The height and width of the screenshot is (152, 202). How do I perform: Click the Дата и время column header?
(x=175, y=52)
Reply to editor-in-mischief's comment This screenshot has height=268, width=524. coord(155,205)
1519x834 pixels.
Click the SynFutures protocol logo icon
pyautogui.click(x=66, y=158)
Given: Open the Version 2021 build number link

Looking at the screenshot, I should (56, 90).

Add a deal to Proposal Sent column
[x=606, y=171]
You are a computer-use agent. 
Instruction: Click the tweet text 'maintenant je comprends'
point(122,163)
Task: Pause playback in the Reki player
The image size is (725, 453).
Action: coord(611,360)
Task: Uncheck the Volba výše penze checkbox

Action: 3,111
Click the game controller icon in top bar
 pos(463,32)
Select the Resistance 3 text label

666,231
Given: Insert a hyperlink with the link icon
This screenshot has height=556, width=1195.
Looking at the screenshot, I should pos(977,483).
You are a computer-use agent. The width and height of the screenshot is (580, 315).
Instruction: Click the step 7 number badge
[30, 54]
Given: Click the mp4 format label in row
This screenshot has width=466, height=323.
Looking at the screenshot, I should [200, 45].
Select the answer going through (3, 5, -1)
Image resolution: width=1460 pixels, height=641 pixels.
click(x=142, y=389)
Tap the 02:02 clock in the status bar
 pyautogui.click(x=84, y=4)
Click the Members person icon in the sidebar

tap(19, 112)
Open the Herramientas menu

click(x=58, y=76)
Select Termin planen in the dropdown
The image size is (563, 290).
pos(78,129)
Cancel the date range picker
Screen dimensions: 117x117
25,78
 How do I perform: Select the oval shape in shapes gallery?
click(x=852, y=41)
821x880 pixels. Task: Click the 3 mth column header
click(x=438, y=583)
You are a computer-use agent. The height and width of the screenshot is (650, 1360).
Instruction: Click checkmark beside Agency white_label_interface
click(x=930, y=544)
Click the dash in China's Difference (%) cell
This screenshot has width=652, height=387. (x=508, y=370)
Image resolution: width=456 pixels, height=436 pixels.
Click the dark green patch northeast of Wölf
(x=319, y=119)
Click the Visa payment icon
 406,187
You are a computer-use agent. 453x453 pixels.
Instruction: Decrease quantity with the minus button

[Directions]: Respond with the exact lines running from the one that contains "You are a computer-use agent. 453x453 pixels." through the last line of the data above, and no other lines.

[Answer for this exercise]:
You are a computer-use agent. 453x453 pixels.
Instruction: Decrease quantity with the minus button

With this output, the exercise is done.